Even if you don’t like slow movies, though, the visuals give more reason for you to want to watch, and enjoy, this film. They are simply stunning. Everything from the pastel, watercolour-like nostalgic colour palette to the beautifully animated scenes is just perfect. Considering Suzu is a painter, it makes sense to have this movie visually-pleasing, especially with how similar the film looks to actual paintings at times. As Ignis Dino over at Ignis Cave says, “Everything is represented in the best way by its animation.”
By reading the synopsis, I imagine many anime fans would immediately compare this to Studio Ghibli’s Grave of the Fireflies. Despite not seeing the Ghibli classic, I would still advise people to not compare the two films. Sure, you’ll probably need a pack of tissues for both films and they cover the same topic, but I feel as if these films should be appreciated individually for their own positives. From what I can tell from others who have seen Grave of the Fireflies, though, the Ghibli masterpiece is more emotional and slightly, well, ‘better’.

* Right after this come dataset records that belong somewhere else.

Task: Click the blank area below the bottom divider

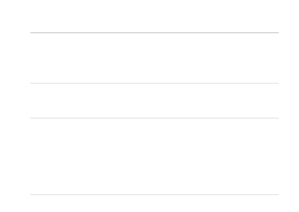Action: 154,203
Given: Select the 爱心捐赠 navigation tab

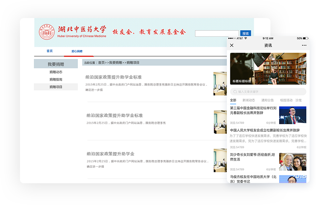Looking at the screenshot, I should (77, 51).
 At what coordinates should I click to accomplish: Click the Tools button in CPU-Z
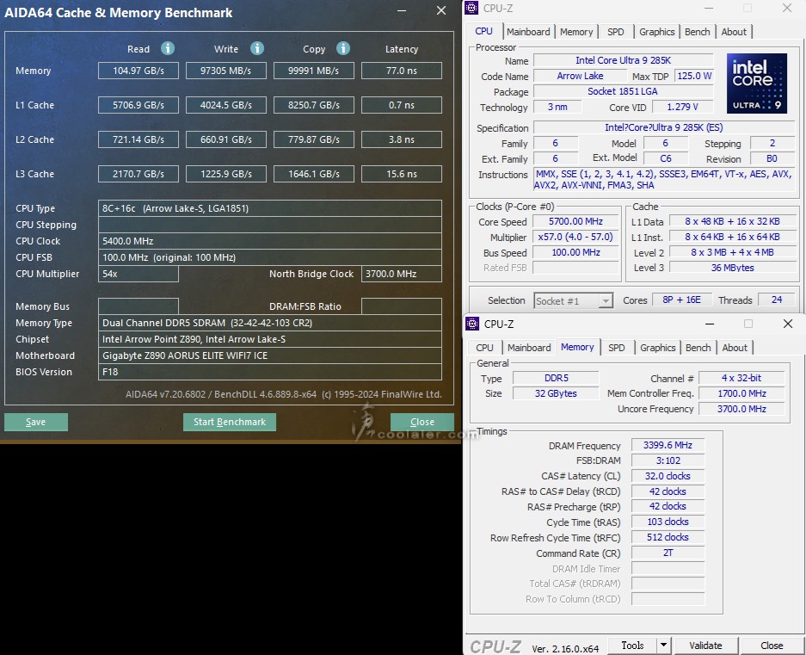[632, 646]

I do recommend that you watch this film if you’re interested in it. Like I previously mentioned, it won’t be for everyone. Watch the trailer here (or here for the English dub) and see if you’re interested in it or not. It’s one of those films where you have to be interested in it for it to be enjoyable. Personally, I’m glad I watched it and I still rate it highly, despite having to deal with poor subtitles.

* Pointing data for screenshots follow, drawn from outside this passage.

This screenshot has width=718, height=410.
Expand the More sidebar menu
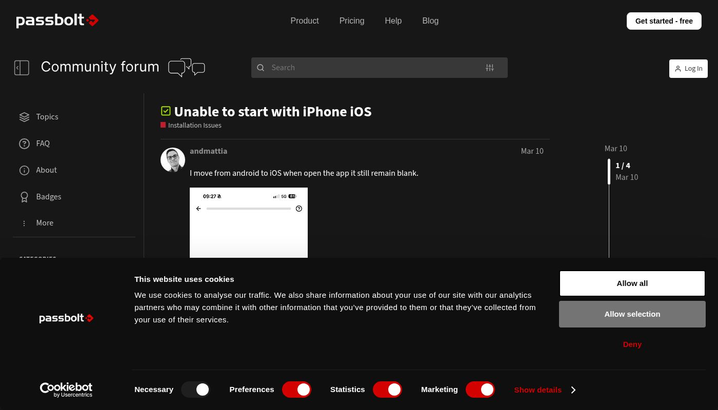pyautogui.click(x=44, y=223)
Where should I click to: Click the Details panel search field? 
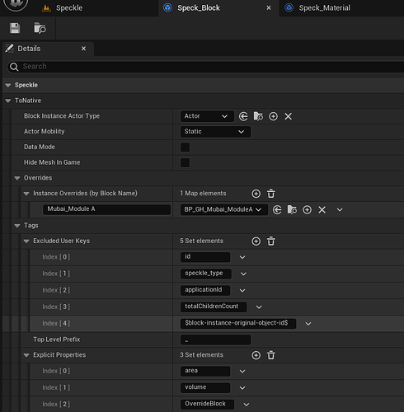click(x=209, y=67)
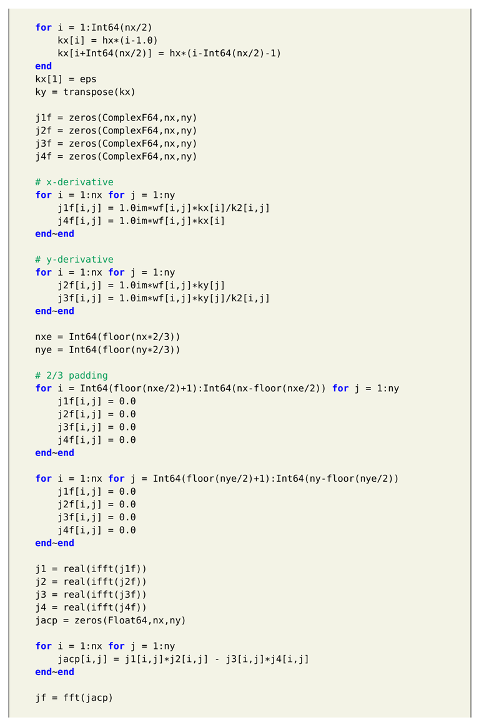
Task: Click the loop header using floor(nye/2)+1 range
Action: (217, 479)
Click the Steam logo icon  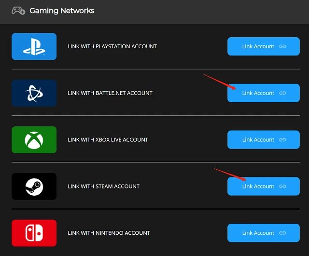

Released in the UK back in June, it’s one of many non-Ghibli animation films that have made the big screen recently, following Kimi no na wa. and A Silent Voice. Having missed it during its first run, I was lucky enough to go see it at a local cinema thanks to Hull Independent Cinema. It’s being given a limited release in the U.S from the 11th August, so I suggest you try and see it ASAP if you want to see it at the cinema. Regardless, its DVD and Blu-Ray release is set for October 23rd, so there’s not long to wait to get your hands on it anyway.